Kemarin saya berkenalan dengan seorang wanita kalem yang tidak begitu cantik. Tapi lumayan tidak memalukanlah untuk mengakuinya sebagai istri saat arisan, reuni, gathering dan pertemuan keluarga. Karena sebegitu kalemnya, bibir saya refleks untuk menyebutnya dengan panggilan 'Ukhti'. Usianya saat ini 22 tahun, pendidikan terakhirnya sampai di SMK. Saat ini ia hanya di rumah membantu ibunya melakukan pekerjaan kodrati sebagai seorang perempuan. Saya sempat menanyakan mengapa ia tidak ingin melanjutkan pendidikannya di bangku kuliah. Saat itu ia menjawab bahwa sebagai anak perempuan bungsu, ia tidak pernah hidup jauh dari kampung halaman dan jauh dari orang tuanya. Lagian orang-tuanya sekarang sudah cukup tua untuk terbaktikan oleh anaknya, anak bungsunya. Di rumah, ia tinggal berempat bersama kedua orang tuanya dan satu kakak laki-lakinya yang masih bujang dan telah bekerja di salah satu perusahaan swasta. Ia punya dua kakak wanita lagi yang sudah berkeluarga dan masing-masing telah mempunyai anak. Keduanya juga saat ini berdomisili di Kuala Lumpur. Setelah saya tahu bahwa kedua kakaknya dulu berkuliah, saya mencoba bertanya dengan sedikit justifikasi mengapa ia tidak ikut berkuliah layaknya kakaknya yang bisa meninggalkan orang tuanya untuk mengenyam pendidikan selanjutnya sekaligus menghilangkan sifat dan perasaan manjanya. Tapi ternyata tidak sesederhana itu, ia justru berpikir bahwa sudah cukup baginya mengenyam pendidikan formal untuk  berbakti kepada orang-tuanya dengan cara tidak meninggalkannya di masa tuanya. Ia justru sedikit menasehati bahwa seperti itulah seharusnya seorang anak bungsu yang di usia dewasanya harus menikmati hidup dengan orang tuanya yang sudah lanjut usia. "...dan Akhi, tak mestilah pengetahOan didapatkan kerana bangku kuliah, ya kan?" Tanyanya yang tidak saya jawab.
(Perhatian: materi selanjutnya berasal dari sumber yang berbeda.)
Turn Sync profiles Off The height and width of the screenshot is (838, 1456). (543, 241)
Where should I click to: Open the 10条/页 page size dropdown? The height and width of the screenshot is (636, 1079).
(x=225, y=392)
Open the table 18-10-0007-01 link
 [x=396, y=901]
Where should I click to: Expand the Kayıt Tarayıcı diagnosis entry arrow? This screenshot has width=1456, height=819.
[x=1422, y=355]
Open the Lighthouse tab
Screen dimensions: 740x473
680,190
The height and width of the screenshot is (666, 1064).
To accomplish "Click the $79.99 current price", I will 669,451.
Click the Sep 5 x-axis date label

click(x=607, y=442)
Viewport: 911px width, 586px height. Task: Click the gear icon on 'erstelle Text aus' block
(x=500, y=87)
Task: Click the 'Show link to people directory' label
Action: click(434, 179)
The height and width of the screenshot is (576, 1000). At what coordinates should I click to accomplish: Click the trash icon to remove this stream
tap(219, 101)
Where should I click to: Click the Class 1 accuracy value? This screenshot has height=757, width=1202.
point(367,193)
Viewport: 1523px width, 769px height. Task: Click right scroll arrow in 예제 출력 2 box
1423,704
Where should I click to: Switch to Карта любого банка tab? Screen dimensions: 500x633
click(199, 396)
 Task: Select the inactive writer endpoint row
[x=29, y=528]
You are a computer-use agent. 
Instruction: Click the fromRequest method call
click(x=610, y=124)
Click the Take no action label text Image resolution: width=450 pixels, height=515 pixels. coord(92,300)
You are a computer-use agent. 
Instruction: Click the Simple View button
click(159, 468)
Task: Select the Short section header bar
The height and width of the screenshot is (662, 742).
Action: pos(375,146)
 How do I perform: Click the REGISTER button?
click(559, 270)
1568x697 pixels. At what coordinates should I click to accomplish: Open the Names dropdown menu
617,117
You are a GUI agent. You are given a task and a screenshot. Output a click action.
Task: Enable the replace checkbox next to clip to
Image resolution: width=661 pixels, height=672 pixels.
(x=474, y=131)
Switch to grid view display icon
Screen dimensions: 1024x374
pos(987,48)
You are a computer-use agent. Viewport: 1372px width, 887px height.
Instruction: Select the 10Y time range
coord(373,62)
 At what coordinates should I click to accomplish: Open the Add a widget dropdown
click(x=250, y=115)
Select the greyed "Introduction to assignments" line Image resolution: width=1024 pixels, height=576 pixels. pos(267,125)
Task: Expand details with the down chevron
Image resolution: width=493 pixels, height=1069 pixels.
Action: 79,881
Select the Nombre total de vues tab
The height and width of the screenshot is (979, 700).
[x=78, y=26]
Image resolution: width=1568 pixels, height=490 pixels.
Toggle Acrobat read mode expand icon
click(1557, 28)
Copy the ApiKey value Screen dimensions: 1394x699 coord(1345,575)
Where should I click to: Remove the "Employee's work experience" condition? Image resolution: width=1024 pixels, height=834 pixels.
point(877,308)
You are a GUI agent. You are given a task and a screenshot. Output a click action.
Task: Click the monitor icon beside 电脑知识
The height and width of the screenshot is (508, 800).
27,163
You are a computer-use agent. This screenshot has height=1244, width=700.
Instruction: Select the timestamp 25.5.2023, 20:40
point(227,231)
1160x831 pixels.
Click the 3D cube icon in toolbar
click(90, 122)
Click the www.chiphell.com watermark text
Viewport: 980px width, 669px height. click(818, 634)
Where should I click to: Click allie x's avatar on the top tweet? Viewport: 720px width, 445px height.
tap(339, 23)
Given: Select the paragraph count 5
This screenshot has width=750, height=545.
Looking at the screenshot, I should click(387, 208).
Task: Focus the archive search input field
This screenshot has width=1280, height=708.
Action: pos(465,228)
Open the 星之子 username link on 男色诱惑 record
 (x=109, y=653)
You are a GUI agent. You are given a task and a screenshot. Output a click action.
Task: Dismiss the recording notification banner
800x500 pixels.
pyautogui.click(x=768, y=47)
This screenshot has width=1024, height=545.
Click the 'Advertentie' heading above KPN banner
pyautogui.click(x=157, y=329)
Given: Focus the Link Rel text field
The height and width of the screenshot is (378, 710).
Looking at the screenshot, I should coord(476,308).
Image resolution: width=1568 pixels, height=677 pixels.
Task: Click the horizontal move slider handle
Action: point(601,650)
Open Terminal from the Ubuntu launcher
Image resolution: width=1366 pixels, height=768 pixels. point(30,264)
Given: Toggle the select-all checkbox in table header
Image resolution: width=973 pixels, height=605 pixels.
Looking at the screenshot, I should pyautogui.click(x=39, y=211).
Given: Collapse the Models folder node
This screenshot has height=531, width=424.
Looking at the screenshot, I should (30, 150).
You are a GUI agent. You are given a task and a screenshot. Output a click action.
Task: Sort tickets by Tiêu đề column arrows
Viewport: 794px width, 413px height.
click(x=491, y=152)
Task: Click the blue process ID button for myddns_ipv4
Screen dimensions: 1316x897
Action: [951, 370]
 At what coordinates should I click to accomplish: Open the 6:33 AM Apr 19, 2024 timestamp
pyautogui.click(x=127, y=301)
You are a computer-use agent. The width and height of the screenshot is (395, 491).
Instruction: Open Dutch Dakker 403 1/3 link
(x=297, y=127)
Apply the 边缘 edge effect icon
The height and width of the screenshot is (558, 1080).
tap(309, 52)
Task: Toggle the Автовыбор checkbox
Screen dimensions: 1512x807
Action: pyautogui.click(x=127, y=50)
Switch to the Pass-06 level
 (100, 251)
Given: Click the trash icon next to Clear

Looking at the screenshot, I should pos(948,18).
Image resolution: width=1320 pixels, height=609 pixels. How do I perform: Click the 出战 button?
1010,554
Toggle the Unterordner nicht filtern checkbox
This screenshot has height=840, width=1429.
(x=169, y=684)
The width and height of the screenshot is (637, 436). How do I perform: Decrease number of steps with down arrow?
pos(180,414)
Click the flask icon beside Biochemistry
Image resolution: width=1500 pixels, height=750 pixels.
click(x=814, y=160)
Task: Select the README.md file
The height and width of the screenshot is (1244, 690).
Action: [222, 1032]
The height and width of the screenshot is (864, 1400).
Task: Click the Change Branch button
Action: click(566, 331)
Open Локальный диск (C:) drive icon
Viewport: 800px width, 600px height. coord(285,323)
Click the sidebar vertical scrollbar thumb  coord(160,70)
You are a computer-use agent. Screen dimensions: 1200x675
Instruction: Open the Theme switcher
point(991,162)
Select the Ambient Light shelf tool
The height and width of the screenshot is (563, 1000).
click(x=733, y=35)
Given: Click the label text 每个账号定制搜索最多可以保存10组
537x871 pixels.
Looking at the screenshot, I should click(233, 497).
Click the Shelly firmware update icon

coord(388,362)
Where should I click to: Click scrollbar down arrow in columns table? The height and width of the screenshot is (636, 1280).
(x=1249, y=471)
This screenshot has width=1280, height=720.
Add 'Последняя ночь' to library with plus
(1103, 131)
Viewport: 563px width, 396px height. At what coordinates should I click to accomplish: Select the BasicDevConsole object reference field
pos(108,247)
Yang membuat saya terkesan pada wanita ini pada saat saya menanyakan kesehariannya yang hanya tinggal di rumah. Katanya selain membantu ibunya di dapur, ia juga punya keterampilan yang bagi saya sudah langka di tengah fenomena alay dan cabe-cabean, menjahit. Sebelumnya saya sempat beberapa kali nge-twit  bahwa saya melihat ada sisi keanggunan wanita saat ia sedang menjahit. Menjahit bagi saya adalah bentuk perlawanan terhadap sikap kemanjaan, ketidak-telitian, ketidak-sabaran dan sebagainya yang negatif dimiliki oleh seorang perempuan.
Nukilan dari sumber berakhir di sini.